The only caveat is that you're still only allowed one drive failure, so I'd only build a RAID 5 array to six drives for less complexity. RAID 6 can tolerate two failures, so that'd allow me to go up to ten 2TB drives for a total of 18TB. RAID six leaves you with more flexibility, but requires four drives from the start. I'd also only use these arrays with dedicated PCI-E 4x cards, as the rebuild is a taxing and time-consuming process. Having dedicated hardware do it in idle time is better in the long run. Having said that, a motherboard without RAID add-in cards that is just used as a server would do the job just as well, with a little performance deficit. You'd be limited to RAID 5, but that's enough for most home media servers anyway.
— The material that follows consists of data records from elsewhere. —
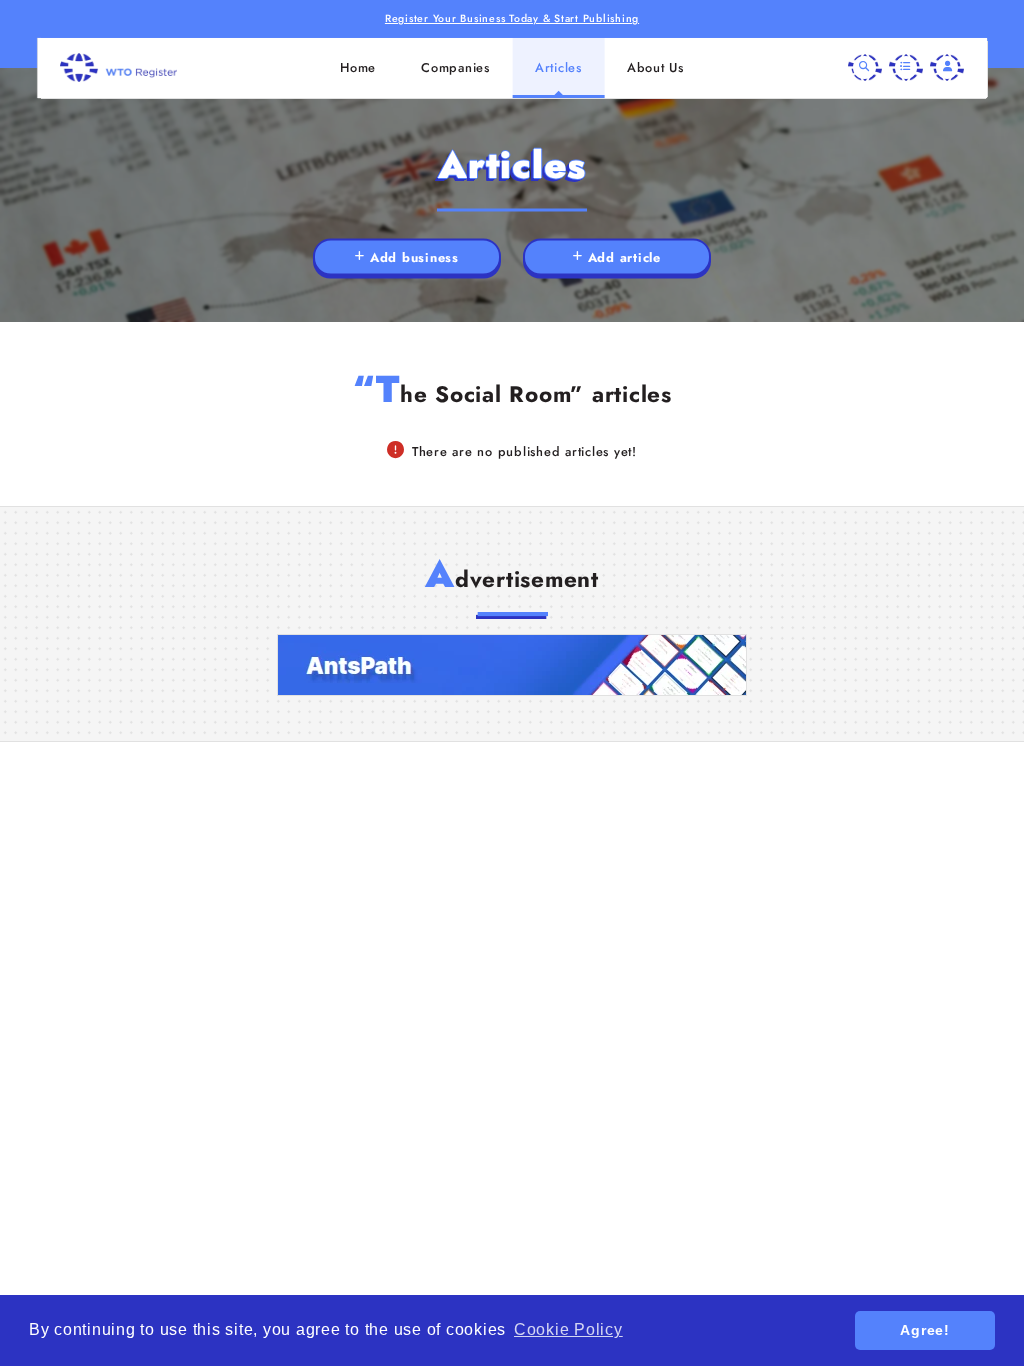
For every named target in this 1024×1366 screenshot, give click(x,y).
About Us (655, 67)
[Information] (906, 68)
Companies (455, 67)
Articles (558, 67)
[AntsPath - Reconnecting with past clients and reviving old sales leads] (512, 665)
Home (358, 67)
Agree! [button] (925, 1330)
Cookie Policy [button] (568, 1329)
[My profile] (947, 68)
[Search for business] (865, 68)
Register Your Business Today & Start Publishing (512, 18)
What about unraid? There are a few users of it in this thread. You just add drives as you get more and it grows.

I like that idea, but again you'd need proper hardware to do it and the caveat is that it stores information across one, two or a group of drives as opposed to an entire RAID array. The benefits are scalability and rebuild time, but the write performance differs according to which drive the data is stored on and how fast that one is. unRAID is a great idea in a dedicated server that's going to be in use for years, not so much for desktop use or for HTPC.

I'd say for desktop use, mirrored RAID is a good starting point with two 500GB drives as the mirror and other drives in a higher level of RAID connected to a dedicated card. I'll be going for a mirrored setup for my next machine if I find that SSDs wont cut it for me. Perhaps Trim support gets implemented in RAID in the future, but for now its not as viable.